I returned to Sri Lanka to gain a better understanding of human rights and health rights in particular. A 26-year ethnic civil war had ended in 2009. Increasing pressure on freedom of speech and increased scrutiny on human rights related organizations were becoming the trend. 

The country was divided. Nationalistic political rhetoric was playing one ethnicity against the other. It was a serious affair. The future of Sri Lanka, reconciliation efforts and the future of minorities seemed to depend on the election. 

The impending election also had serious implications for the economic, social and cultural rights of the people, especially those in underserved communities. The more I spoke with community workers, displaced families and families affected by severe poverty, the more I became aware of the need for interdisciplinary effort in resolving issues related to access to health, access to employment and quality of life. As many health care workers pointed out, there has to be policy level support for programs to be successfully implemented, and policy makers argued that they needed more compelling research to push towards improving policy and advocating for funding.
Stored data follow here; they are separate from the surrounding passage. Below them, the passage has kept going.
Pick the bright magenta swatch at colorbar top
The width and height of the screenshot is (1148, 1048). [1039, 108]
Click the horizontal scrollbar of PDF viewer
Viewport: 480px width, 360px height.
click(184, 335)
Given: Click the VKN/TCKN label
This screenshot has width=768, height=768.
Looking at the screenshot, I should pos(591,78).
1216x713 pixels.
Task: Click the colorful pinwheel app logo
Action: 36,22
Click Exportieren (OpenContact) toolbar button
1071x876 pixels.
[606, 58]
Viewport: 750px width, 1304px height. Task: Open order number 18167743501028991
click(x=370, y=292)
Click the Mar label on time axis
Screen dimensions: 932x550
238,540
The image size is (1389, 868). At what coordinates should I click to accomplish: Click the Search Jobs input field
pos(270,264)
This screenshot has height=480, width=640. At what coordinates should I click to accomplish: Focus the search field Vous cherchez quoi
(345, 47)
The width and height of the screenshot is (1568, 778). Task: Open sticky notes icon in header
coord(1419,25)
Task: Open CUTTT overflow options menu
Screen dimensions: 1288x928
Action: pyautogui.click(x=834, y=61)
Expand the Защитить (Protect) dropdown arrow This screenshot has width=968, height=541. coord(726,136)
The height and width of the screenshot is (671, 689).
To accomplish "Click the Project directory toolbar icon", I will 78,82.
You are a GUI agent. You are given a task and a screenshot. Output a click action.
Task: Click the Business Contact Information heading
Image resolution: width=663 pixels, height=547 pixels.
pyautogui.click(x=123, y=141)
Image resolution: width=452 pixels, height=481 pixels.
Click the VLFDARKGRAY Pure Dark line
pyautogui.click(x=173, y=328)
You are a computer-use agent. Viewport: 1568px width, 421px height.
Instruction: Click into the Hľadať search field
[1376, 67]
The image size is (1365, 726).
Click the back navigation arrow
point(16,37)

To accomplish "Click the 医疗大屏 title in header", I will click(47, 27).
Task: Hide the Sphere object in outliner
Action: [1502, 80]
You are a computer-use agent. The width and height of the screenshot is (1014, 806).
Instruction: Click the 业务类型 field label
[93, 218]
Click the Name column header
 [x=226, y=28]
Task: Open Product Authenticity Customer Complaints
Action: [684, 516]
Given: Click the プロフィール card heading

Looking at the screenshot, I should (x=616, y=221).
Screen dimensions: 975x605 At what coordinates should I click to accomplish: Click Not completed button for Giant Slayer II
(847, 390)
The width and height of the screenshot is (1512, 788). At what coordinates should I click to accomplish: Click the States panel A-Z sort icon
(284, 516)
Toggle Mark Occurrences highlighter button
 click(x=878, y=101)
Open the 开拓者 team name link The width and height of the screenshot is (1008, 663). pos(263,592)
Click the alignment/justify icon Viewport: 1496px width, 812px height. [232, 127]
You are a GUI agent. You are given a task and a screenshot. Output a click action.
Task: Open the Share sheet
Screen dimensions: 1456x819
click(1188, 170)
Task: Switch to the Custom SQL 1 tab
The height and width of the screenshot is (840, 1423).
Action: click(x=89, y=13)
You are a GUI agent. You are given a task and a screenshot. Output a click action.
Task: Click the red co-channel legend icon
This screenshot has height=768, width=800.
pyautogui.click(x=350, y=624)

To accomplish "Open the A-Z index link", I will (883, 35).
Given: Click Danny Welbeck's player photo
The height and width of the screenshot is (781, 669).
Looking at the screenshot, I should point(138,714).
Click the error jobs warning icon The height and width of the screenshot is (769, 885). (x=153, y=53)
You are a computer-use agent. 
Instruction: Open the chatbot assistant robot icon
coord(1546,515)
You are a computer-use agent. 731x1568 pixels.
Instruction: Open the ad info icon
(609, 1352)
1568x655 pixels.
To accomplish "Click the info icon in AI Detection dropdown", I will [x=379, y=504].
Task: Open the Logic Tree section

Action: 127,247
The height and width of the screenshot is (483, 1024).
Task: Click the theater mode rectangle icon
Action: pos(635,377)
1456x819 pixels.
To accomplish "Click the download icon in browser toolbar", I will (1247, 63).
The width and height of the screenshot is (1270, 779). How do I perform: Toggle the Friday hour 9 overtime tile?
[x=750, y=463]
Looking at many ground level efforts, I also realized the need for alignment of local and global political efforts, donor interests and community interests in making many of these changes. With a presidential election raging in the background, political effect on health rights was amplified. Sri Lanka faced Chronic Kidney Disease of unknown etiology (CKDu), which affected more farmers every day, as well as an increased need for post-conflict health support for rebuilding communities. Stigma related to health issues, especially in mental health, were prevalent. I could go on. This was not just the case for Sri Lanka, but in many countries in South Asia and beyond.

Having gained a deeper appreciation for the challenges of global health, I wanted to learn how to find solutions to these issues from the leaders in the field. So I set off for the Duke Global Health Institute.

North Carolina was warmer than Sri Lanka when I arrived. The faculty are wonderful and also generous with homework. I also learned that my roommate, an engineering PhD, decided to take voice lessons for fun this semester. Needless to say, this made my alarm clock obsolete.

But more importantly and ironically, similar to my return to Sri Lanka two years ago, I arrived in the midst of a heated presidential election in America. I realized that this election has implications for global development and peace and will reflect the example the United States wants to set for the world. However, what I saw and heard were familiar divisive rhetoric and an abundance of scandals. 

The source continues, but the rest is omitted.